▶ Exercise input
***

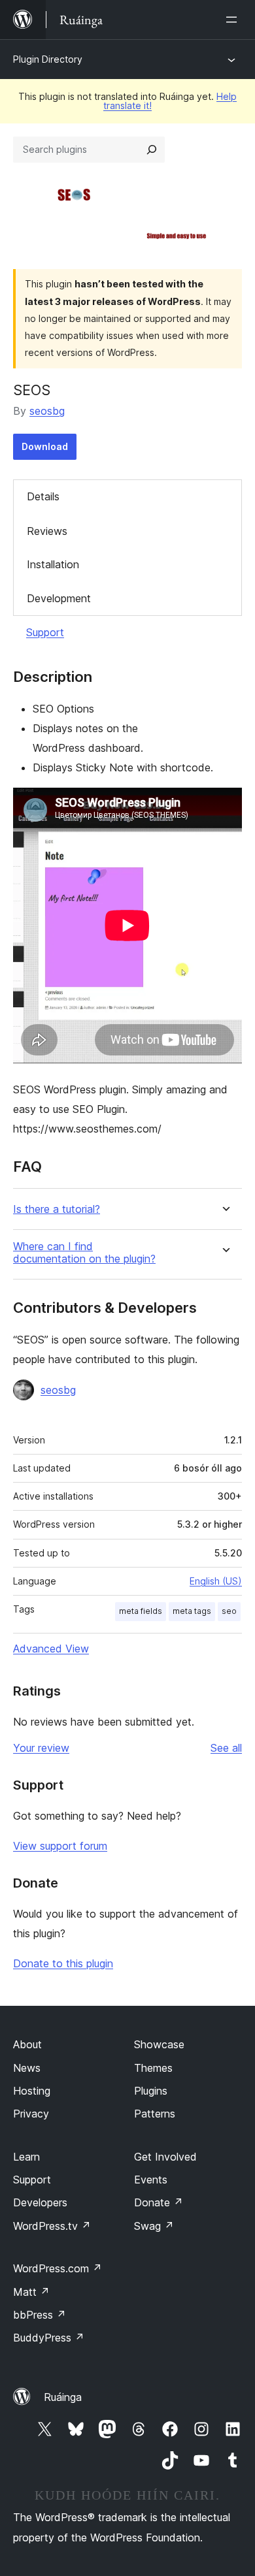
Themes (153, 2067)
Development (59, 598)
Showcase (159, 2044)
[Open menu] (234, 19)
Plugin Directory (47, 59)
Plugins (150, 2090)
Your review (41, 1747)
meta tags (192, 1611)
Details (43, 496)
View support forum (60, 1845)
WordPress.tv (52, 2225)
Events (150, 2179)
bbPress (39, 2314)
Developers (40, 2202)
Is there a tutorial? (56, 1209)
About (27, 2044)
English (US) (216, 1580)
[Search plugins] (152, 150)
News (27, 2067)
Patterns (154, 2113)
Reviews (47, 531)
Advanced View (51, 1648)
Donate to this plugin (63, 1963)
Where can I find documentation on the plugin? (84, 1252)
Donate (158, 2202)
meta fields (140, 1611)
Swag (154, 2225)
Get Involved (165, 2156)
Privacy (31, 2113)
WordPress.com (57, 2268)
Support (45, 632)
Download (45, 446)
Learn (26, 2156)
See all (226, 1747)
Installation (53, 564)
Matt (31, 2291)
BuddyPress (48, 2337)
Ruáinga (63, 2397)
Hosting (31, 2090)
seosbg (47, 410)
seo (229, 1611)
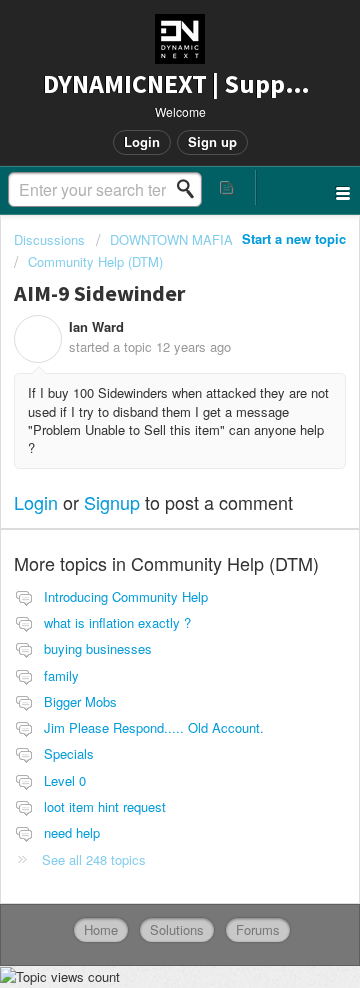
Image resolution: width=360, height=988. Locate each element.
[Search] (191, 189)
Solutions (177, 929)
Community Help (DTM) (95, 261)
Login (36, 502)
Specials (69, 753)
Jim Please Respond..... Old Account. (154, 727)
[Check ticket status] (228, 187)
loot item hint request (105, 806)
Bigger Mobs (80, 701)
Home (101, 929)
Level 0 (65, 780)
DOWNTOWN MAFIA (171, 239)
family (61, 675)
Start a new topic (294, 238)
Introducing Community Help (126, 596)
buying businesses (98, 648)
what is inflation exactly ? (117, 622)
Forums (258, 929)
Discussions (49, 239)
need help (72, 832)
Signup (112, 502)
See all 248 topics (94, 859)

***

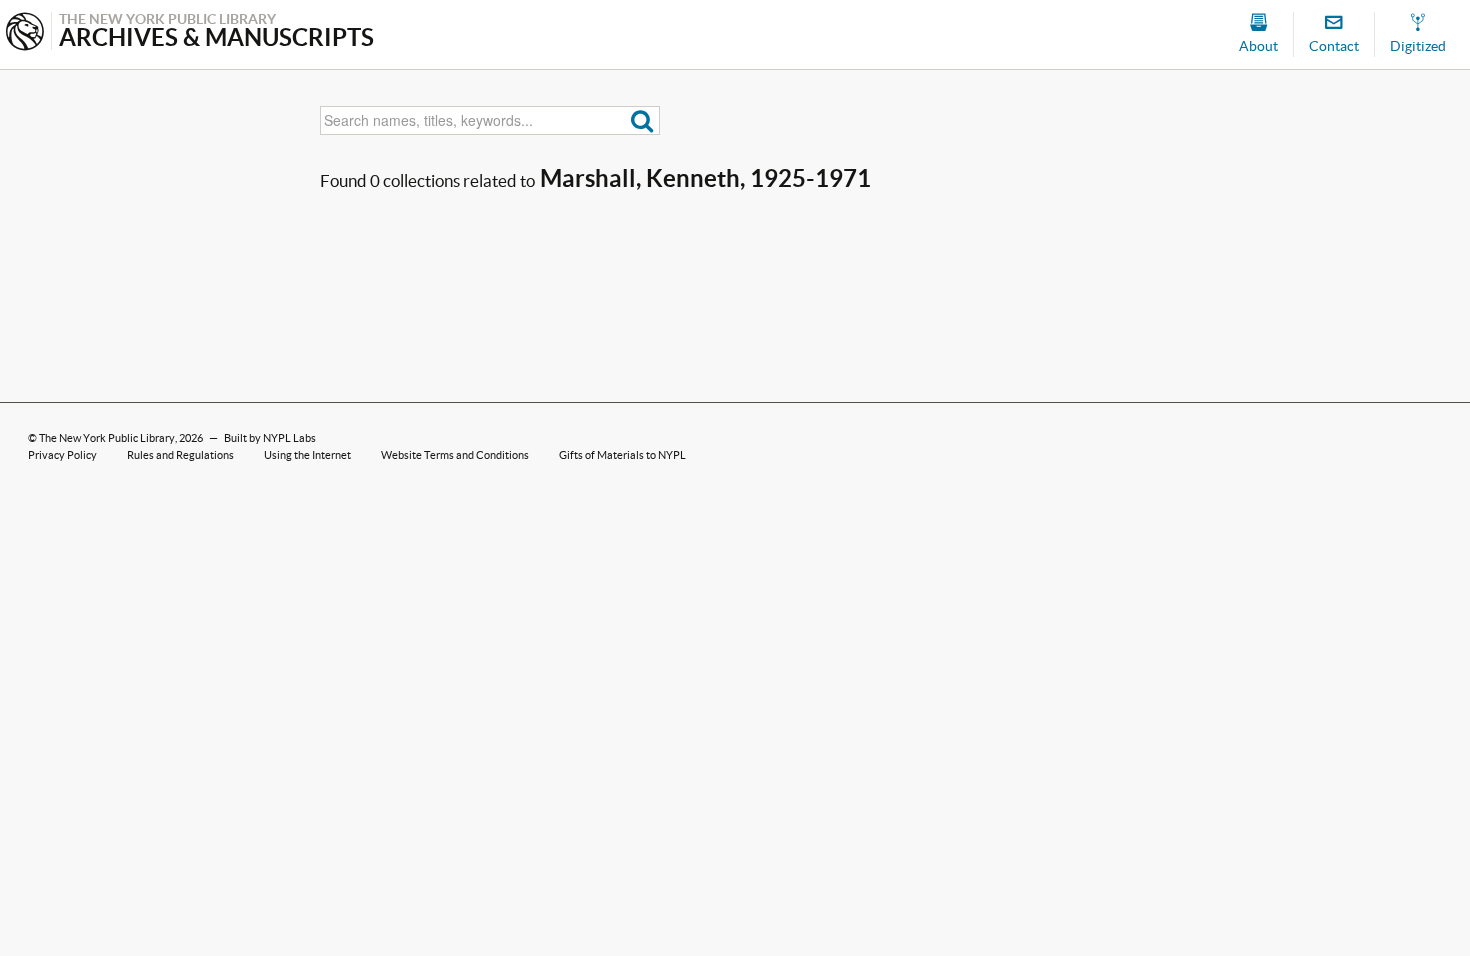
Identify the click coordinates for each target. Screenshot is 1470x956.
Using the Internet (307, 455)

***

▶ Your goal
Set aside each line above that includes the string "Community" and report it.

▶ Reply
Community Help (DTM) (95, 261)
Introducing Community Help (126, 596)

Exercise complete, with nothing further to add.